UNITED STATES
SECURITIES AND EXCHANGE COMMISSION
Washington, D.C. 20549
Form 10-Q/A
(Amendment No. 1)
(Mark One)
x Quarterly Report Pursuant to Section 13 or 15(d) of the Securities Exchange Act of 1934
For the quarterly period ended March 31, 2012
o Transition Report pursuant to Section 13 or 15(d) of the Securities Exchange Act of 1934
For the transition period from______________ to _______________
Commission File Number: 000-26213
ROOMLINX, INC.
(Exact name of registrant as specified in its charter)
Nevada | 83-0401552 | ||
(State or other jurisdiction of incorporation or organization) | (I.R.S. Employer Identification No.) | ||
11101 W. 120th Ave., Suite 200, Broomfield, Colorado 80021 (Address of principal executive offices) (303) 544-1111 (Issuer’s telephone number) |
Indicate by check mark whether the registrant (1) filed all reports required to be filed by Section 13 or 15(d) of the Securities Exchange Act of 1934 during the preceding 12 months (or for such shorter period that the registrant was required to file such reports), and (2) has been subject to such filing requirements for the past 90 days.
Yes x No o
Indicate by check mark whether the registrant has submitted electronically and posted on its corporate Web site, if any, every Interactive Data File required to be submitted and posted pursuant to Rule 405 of Regulation S-T (§232.405 of this chapter) during the preceding 12 months (or for such shorter period that the registrant was required to submit and post such files).
Yes x No o
Indicate by check mark whether the registrant is a large accelerated filer, an accelerated filer, a non-accelerated filer, or a smaller reporting company. See the definitions of “large accelerated filer,” “accelerated filer” and “smaller reporting company” in Rule 12b-2 of the Exchange Act.
Large accelerated filer o | Accelerated filer o | |
Non-accelerated filer o | Smaller reporting company x |
Indicate by check mark whether the registrant is a shell company (as defined in Rule 12b-2 of the Exchange Act).
Yes o No x
The number of shares outstanding of the Issuer’s common stock as of July 26, 2012, was 6,405,413.
EXPLANATORY NOTE
This Amendment on Form 10-Q/A to the Roomlinx, Inc. (the “Company” or the “Registrant”) Quarterly Report on Form 10-Q for the period ended March 31, 2012, which was filed with the Securities and Exchange Commission on May 16, 2012 (the “Original Filing”), is being filed to amend the Original Filing as follows:
This Amendment is being filed for the purpose of refiling the Master Service and Equipment Purchase Agreement, by and between Hyatt Corporation and the Company, originally filed as Exhibit 10.1 to the Original Filing (the “MSA”), to address certain comments received from the Staff of the Securities and Exchange Commission with respect to the Company’s Application for Confidential Treatment for the MSA.

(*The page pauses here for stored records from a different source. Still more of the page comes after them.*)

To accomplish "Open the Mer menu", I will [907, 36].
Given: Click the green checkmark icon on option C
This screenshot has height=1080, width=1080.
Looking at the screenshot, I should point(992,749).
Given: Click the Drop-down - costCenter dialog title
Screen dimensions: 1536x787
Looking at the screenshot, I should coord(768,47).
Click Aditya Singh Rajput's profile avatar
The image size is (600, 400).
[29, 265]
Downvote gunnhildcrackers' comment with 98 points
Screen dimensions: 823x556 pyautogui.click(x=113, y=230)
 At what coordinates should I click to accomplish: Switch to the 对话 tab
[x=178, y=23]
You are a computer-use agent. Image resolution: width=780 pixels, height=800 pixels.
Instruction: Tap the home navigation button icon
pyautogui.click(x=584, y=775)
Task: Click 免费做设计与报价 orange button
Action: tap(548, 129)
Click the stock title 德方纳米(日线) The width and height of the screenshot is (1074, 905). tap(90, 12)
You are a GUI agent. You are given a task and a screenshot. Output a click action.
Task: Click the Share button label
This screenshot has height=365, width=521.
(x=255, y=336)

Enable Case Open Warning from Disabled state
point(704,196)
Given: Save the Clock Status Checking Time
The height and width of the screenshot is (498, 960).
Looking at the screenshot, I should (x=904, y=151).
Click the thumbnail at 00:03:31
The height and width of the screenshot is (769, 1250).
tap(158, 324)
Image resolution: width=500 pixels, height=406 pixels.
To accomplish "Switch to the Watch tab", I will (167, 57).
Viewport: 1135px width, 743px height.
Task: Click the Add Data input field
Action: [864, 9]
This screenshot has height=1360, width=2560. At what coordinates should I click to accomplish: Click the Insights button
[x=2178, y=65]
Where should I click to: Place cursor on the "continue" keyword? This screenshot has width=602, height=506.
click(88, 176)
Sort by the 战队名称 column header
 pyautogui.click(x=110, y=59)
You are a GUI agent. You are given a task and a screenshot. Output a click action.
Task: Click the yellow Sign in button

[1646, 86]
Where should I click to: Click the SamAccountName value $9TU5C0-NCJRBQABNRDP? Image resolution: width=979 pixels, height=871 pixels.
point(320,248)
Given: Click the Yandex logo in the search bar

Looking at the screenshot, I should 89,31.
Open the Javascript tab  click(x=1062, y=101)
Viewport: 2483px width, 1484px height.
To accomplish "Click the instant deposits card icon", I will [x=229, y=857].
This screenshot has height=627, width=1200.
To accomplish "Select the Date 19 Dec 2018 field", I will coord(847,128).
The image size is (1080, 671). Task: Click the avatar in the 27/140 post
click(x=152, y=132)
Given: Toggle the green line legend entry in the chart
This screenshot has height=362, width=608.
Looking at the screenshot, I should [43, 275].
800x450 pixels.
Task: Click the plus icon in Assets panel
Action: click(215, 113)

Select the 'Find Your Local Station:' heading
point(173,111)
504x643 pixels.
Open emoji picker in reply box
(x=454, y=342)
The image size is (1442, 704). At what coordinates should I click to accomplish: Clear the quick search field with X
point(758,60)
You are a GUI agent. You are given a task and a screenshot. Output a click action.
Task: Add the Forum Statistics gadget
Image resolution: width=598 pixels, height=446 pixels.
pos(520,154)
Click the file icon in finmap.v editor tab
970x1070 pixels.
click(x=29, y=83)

Except for the amendment described above, this Form 10-Q/A does not modify or update other disclosures in, or exhibits to, the Original Filing, nor does it reflect events occurring after the filing of the Original Filing.
Item 6. Exhibits
10.1 Master Service and Equipment Purchase Agreement, dated March 12, 2012, by and between Hyatt Corporation and the Company.*
31.1 Certification pursuant to Section 302 of the Sarbanes-Oxley Act of 2002 for the Chief Executive and Chief Financial Officers.
32.1 Certification of the Chief Executive and Chief Financial Officers pursuant to Section 906 of the Sarbanes-Oxley Act of 2002.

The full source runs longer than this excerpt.